The Tuscaloosa News on prison improvements:

Slowly, bit by bit, Alabama is eliminating some of the more barbaric elements of its system of capital punishment.

Lethal injection has supplanted the electric chair. Inmates with mental retardation are no longer summarily executed. Efforts continue to provide legal representation for condemned individuals throughout their stay in the legal system.

A smaller step toward humane treatment of inmates awaiting execution came recently when the state grudgingly allowed small electric fans in death row cells at Holman Prison.

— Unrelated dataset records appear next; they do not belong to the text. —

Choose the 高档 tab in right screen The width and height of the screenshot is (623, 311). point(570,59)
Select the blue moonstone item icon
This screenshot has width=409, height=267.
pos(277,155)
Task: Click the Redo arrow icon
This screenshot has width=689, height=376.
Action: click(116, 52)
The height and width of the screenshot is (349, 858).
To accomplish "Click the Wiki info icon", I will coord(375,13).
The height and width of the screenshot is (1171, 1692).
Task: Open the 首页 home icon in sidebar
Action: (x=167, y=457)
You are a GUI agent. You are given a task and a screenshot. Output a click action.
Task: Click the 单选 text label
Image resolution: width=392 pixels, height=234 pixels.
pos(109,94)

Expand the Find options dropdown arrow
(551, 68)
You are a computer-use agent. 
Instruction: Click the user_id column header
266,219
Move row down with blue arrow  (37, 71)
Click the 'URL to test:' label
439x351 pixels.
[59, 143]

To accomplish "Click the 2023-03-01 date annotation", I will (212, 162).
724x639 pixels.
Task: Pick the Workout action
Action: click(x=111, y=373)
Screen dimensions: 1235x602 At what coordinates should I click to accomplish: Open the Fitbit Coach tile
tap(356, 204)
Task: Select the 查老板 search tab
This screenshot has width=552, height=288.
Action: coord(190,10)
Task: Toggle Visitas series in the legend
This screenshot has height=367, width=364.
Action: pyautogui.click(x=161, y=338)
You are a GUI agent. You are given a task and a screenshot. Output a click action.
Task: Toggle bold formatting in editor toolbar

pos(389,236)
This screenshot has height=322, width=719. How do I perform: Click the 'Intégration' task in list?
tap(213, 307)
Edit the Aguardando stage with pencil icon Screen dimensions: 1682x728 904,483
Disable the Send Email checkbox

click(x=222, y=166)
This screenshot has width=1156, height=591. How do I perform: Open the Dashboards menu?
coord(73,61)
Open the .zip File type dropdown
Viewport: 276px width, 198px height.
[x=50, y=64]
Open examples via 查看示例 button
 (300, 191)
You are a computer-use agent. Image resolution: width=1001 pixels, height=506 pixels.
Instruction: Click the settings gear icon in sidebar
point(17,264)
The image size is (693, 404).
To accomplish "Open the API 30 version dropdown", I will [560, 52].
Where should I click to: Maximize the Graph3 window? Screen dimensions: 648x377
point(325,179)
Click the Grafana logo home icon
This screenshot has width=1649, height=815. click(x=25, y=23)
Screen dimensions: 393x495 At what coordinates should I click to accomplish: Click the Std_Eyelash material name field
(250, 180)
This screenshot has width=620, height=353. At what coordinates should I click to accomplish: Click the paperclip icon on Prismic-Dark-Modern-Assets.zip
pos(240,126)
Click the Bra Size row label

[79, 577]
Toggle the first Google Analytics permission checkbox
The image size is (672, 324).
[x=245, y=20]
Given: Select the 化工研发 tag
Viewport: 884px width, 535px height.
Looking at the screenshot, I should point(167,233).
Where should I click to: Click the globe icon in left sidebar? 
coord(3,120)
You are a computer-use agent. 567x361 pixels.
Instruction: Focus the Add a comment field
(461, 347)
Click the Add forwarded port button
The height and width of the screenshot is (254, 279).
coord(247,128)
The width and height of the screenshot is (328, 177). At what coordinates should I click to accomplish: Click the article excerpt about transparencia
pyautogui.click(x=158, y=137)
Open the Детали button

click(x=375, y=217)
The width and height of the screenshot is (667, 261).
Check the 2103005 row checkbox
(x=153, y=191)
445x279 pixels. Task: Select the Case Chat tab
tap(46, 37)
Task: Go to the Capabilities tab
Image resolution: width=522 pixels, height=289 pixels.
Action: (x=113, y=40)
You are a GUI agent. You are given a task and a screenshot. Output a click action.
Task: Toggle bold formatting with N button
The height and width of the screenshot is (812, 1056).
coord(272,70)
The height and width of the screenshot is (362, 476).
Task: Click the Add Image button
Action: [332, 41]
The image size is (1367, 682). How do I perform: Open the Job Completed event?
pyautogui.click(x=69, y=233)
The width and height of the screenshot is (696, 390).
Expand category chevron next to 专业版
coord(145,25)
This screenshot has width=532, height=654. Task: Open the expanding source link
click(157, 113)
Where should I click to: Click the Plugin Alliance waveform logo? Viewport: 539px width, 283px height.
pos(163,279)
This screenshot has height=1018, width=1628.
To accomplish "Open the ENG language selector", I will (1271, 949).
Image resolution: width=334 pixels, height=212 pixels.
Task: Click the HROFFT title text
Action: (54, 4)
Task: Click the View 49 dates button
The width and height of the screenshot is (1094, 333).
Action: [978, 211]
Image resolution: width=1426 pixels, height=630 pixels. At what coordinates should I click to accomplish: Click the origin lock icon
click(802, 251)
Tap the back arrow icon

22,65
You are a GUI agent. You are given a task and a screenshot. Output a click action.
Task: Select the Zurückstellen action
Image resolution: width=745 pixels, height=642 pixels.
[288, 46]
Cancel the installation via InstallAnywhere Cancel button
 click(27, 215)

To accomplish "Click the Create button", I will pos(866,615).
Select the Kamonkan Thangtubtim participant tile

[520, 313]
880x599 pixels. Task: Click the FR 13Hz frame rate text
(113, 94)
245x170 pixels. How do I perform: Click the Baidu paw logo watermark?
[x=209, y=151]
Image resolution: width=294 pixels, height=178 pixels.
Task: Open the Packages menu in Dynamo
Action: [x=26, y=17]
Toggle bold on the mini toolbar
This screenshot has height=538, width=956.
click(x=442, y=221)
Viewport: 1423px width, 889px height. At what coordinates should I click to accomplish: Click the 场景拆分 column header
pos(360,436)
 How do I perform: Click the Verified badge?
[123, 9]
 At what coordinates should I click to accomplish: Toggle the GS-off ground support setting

In the summer, heat and humidity are so severe in unventilated cells that inmates' lives were at risk. Yet until the Southern Poverty Law Center filed a lawsuit, the state was content to let the inmates bake.

In the wake of the lawsuit, the state has acquired 170 fans to make conditions more bearable.

It had argued that the woefully underfunded prison system could not afford the fans, and it would not allow inmates to buy them. But after Bryan Stevenson, who handles death row cases as director of the Alabama Capital Representation Resource Bureau, agreed to cover the bill for $2,635, the state allowed the fans in the death row cells.

It's a welcome step, even though it was a small one, taken unwillingly.

Many of those on death row committed unspeakably inhumane crimes. Yet treating them in kind as they await their executions is not the mark of a civilized society.